Coping With Death and Dying on a Neurology Inpatient ServiceDeath Rounds as an Educational Initiative for Residents

Author Affiliations

Author Affiliations: Department of Neurology, University of Washington (Drs Khot and Longstreth), Health Service Research and Development, Division of Pulmonary and Critical Care Medicine, Veterans Affairs Puget Sound Health Care System (Dr Billings), and Palliative Care Service, Harborview Medical Center (Dr Owens), Seattle.

Arch Neurol. 2011;68(11):1395-1397. doi:10.1001/archneurol.2011.618
Abstract

Background Residents in neurology may feel unprepared to care for dying patients. We developed Death Rounds to provide emotional support and end-of-life care teaching for residents caring for dying patients on the inpatient neurology service. Death Rounds are monthly 1-hour clinical case discussions where residents identify issues through shared experiences.

Objective To survey neurology residents' perceptions of Death Rounds with respect to end-of-life care teaching and emotional support.

Design, Setting, and Participants We conducted an electronic survey of all (n = 26) neurology residents and recent residency graduates at the University of Washington 2 years after instituting monthly Death Rounds.
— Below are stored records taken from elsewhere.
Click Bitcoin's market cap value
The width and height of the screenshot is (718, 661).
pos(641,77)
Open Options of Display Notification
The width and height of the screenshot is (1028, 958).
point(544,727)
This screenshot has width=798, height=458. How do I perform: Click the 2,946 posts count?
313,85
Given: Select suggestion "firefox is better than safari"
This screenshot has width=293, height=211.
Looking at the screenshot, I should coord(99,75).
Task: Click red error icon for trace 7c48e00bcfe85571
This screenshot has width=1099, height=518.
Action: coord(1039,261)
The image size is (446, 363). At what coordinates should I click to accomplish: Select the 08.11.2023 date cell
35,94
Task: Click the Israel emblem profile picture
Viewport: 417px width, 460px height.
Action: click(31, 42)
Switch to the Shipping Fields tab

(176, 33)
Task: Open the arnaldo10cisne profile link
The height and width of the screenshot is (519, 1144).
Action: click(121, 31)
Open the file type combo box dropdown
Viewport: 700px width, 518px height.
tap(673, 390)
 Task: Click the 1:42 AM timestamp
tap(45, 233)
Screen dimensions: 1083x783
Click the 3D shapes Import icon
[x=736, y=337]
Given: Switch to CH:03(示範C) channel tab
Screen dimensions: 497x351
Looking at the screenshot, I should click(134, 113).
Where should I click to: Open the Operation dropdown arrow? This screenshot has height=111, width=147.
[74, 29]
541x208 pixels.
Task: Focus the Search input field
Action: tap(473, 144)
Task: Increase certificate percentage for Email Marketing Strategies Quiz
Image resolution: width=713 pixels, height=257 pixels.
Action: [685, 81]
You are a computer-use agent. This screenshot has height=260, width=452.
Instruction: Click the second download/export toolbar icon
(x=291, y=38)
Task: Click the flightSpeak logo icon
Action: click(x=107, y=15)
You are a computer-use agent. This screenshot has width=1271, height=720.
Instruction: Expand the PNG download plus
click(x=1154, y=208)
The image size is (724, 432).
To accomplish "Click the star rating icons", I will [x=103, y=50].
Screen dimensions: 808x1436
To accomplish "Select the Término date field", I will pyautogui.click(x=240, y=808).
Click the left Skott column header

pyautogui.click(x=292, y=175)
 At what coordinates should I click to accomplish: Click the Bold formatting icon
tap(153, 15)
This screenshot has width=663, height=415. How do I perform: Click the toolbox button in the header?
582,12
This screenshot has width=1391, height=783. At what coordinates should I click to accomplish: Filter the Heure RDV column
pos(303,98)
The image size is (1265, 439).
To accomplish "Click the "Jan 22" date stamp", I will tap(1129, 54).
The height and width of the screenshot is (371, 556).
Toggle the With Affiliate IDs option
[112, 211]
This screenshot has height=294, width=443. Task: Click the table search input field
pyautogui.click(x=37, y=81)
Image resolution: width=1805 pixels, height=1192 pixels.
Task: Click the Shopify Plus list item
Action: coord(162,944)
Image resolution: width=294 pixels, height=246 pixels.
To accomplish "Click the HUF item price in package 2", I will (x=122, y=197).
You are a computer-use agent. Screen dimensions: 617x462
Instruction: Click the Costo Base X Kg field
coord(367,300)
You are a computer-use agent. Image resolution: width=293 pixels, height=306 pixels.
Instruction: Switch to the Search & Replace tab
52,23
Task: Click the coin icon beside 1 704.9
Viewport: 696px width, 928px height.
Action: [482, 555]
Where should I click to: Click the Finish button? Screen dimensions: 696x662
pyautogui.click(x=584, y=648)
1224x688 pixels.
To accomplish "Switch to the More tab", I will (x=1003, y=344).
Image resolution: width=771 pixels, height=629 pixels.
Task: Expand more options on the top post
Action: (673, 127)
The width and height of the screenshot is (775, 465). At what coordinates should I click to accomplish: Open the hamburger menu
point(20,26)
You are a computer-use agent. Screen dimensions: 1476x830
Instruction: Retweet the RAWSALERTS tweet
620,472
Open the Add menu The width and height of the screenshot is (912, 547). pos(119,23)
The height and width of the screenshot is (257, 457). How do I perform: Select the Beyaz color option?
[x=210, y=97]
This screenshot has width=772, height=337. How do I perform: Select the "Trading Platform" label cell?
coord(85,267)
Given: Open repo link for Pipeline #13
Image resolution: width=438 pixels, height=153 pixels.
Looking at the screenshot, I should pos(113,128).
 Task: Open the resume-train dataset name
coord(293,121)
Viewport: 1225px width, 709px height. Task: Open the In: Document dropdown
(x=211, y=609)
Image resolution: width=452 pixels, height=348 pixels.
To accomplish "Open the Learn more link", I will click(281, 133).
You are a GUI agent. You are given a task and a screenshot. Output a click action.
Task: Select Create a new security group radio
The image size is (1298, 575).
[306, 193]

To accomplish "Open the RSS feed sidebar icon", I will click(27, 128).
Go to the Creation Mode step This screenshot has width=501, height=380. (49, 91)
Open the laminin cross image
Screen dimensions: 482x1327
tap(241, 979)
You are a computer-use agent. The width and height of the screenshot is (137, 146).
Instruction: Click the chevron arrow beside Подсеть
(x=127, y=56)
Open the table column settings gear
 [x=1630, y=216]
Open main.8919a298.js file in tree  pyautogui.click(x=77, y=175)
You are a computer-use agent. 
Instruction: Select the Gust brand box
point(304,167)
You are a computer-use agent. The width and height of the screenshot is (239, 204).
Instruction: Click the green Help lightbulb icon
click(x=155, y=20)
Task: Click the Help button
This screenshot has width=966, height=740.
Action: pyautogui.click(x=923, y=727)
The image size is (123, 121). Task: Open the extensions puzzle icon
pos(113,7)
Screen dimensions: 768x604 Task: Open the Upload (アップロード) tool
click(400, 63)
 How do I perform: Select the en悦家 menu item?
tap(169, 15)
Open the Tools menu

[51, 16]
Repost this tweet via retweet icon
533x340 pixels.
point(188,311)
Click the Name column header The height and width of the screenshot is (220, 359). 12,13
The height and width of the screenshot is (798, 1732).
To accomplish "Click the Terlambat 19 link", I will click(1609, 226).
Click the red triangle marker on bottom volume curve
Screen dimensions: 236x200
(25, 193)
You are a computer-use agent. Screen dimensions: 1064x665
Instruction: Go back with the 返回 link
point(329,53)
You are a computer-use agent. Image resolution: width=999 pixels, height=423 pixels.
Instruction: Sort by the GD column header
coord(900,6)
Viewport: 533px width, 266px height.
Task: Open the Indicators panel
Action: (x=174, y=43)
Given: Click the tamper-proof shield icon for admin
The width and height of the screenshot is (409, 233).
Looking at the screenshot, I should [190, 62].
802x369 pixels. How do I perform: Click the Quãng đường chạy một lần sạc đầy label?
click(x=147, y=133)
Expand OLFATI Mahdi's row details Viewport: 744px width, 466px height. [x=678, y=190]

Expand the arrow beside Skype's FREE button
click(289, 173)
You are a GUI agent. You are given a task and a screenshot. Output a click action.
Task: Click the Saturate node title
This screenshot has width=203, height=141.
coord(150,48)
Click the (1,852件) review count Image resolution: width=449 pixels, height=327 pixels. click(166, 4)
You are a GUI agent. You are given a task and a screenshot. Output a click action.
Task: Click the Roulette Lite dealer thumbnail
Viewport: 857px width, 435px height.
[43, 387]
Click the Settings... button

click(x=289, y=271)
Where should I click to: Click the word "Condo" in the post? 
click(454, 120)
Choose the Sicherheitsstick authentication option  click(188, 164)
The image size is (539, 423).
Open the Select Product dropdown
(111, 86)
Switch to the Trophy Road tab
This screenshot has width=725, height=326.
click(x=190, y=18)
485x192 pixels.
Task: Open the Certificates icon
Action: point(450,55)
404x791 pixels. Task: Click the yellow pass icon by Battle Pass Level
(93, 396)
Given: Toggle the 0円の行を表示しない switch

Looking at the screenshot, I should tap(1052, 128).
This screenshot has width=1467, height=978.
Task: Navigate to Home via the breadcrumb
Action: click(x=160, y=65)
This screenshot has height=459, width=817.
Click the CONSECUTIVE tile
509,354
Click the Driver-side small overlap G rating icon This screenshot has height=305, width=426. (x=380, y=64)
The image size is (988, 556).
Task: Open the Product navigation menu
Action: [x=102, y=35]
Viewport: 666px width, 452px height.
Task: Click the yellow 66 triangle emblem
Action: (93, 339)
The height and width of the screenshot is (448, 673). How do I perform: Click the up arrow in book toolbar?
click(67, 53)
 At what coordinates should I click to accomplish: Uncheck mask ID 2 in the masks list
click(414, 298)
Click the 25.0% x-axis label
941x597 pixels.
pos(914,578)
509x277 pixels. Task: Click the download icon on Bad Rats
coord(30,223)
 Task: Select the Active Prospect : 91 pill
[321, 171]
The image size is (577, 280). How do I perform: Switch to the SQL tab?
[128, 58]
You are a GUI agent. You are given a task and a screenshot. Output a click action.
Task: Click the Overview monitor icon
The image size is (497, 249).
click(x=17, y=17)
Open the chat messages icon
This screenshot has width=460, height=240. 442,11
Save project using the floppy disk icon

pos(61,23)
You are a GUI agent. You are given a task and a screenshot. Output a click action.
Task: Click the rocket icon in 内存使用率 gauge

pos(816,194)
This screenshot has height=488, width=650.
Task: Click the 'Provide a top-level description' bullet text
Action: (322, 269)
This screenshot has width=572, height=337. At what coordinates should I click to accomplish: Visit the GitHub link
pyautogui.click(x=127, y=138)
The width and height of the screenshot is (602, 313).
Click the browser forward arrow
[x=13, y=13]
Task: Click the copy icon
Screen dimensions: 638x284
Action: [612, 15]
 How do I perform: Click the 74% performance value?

Main Outcome Measure The survey consisted of 10 questions examining residents' perceptions of the extent to which Death Rounds provided emotional support and end-of-life care teaching. We dichotomized responses to statements about Death Rounds as agree or disagree.

Results All 26 residents responded to the survey and attended at least 1 Death Rounds session. More than half of residents attended more than 3 sessions. Residents agreed that Death Rounds helped them cope with dying patients (17 residents [65%]), delivered closure for the team (16 residents [61%]), and provided emotional support, more for the team (18 residents [69%]) than the individual (10 residents [38%]). Most residents felt that Death Rounds provided useful teaching about end-of-life care (18 residents [69%]), and they were satisfied overall with Death Rounds (16 residents [61%]).

Conclusions Death Rounds afford an opportunity for physicians-in-training to process as a group their feelings, intense emotions, and insecurities while learning from the dying process. In our inpatient neurology service, most residents found it a rewarding and valuable experience.